Gear & EquipmentOutdoor Fun

Fly Fishing Basics – Some Tips For Getting Started

“You want a fast one or slow one? I got two here. Gonna be strippin’ wets or you think yer gonna be driftin’ a dry to risers most of the time?” asked the man behind the counter.

I stood in silence. I had that deer in the headlights feeling inside my brain. I didn’t understand a word he had said.

He continued “Come on now boy, yer gonna have to give me a hint iffin you want me ta help ya.”

“I, uhhh, I’m not, ahh, sure. I don’t know.” was all I could muster. “I just want to buy a fly rod.”

A First Time For Everything

That was my first time to go shopping for a fly rod and, unfortunately, I wasn’t in a fly shop.
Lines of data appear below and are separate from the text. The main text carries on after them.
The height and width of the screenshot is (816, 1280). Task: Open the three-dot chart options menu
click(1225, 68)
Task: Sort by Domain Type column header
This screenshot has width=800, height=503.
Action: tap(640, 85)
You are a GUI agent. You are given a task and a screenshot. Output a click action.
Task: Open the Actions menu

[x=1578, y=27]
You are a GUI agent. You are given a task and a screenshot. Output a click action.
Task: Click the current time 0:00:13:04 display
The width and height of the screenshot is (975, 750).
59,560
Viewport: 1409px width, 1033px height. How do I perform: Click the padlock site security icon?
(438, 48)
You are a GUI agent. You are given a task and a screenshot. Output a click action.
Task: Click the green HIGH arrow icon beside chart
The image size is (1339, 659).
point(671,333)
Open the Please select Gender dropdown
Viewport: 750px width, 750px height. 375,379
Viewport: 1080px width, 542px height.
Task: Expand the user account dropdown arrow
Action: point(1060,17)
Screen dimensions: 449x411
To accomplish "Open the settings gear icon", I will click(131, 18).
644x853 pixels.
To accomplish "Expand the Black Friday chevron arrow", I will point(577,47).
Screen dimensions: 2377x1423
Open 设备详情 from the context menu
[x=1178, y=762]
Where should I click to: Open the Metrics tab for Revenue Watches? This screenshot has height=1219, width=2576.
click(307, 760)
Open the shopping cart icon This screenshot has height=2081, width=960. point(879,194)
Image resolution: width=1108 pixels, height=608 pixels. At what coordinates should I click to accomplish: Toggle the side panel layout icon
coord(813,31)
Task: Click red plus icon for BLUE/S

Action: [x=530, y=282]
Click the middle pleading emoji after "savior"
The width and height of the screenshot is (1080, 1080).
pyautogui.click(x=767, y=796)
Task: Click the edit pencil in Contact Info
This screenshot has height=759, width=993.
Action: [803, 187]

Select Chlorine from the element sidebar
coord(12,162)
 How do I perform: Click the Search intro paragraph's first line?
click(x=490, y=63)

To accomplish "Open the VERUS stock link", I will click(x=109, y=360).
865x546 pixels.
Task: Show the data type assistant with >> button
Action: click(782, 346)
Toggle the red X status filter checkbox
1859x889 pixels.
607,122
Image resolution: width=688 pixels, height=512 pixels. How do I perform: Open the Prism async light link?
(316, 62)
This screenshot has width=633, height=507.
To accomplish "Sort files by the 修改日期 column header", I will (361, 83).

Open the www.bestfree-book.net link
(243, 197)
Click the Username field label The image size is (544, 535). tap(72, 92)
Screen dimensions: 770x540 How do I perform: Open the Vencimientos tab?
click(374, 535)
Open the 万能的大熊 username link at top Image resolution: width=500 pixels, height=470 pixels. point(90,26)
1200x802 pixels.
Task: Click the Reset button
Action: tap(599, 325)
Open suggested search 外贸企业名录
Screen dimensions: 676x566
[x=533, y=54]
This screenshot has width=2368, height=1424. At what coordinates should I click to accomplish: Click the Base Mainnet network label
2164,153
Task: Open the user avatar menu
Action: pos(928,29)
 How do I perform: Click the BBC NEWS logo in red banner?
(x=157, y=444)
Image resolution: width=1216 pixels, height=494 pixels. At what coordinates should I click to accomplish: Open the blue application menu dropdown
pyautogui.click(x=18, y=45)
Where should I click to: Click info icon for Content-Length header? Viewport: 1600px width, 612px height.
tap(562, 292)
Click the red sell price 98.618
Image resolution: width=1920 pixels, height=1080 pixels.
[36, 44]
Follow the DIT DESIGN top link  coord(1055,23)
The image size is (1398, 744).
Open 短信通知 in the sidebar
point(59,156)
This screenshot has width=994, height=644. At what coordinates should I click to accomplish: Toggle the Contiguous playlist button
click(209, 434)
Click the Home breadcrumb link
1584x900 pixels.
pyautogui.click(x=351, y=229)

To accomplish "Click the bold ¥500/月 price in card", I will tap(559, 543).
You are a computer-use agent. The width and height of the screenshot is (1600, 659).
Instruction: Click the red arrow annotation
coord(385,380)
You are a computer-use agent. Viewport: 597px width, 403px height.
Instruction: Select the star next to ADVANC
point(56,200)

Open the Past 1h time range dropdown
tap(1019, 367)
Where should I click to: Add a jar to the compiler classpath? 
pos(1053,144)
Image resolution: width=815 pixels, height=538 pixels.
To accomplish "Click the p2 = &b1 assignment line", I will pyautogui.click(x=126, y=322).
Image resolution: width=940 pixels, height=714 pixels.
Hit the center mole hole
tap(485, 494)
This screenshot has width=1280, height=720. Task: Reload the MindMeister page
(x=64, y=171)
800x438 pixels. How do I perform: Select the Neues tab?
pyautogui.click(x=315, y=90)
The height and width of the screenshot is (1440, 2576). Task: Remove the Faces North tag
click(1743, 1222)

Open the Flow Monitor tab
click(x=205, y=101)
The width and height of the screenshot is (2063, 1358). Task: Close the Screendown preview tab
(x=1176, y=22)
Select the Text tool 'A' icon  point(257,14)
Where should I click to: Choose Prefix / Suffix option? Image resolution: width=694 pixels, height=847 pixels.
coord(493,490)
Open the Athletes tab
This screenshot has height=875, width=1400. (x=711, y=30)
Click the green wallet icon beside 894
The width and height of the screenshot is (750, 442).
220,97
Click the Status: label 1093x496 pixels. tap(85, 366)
I was in a Whites Auto store in New Mexico. Southern New Mexico. The desert part. The part where there aren’t any rivers running through it. Just dusty arroyos that flash flood with the summer storms and then become bone dry almost as quickly as they flooded.

I was 20 years old and had accepted a cowboy job on a ranch in Colorado. The mountain part, where there are rivers running through it. Rivers filled with trout. The boss told me to bring a fly rod. I’d been fishing for as long as I can remember but had never fly fished. I was excited at the prospect of learning how to fly fish. It was all new to me and I was just trying to do what I was told.

I wound up buying a pre-packaged fly fishing outfit that day from the tire installation specialist at the White’s Auto store. It included the rod, reel and line.

I think the whole rig cost me just under $30. I think the year was 1981.

It was never used to strip a streamer or to drift a dry to risers. It was used to dangle earthworms into little pockets of water behind boulders where little trout would inhale them.

Turns out the boss wasn’t a fly fisher either. So much for learning how to fly fish when I was 20.

Years later, (many years later, and still not a fly fisherman), someone sent me a copy of the book A River Runs Through It by Norman Maclean. Good book. Great book in fact. That book rekindled my interest in fly fishing.

I read what I could find on the subject for over a year before I went fly rod shopping again. I had a little better idea of what I was after and where to go to find it this time.

Here are some of the things you should know before you go shopping for your first fly fishing rig…

Things You Really Need

Basically, all you really need is a rod, reel, backing, fly line, leader, tippet and fly or two dozen.

There are volumes written every year on each of these items. There are also what seems like about a bazillion different brands and models of each. We’ll explore each category in detail when the time comes.

Next up are some ideas about choosing a fly rod.

Oh yeah, one other thing, just in case you missed it in the beginning of this post… Go to a specialty store for their specialty. What I mean is, I won’t be buying tires from the clerk behind the counter at my favorite fly shop.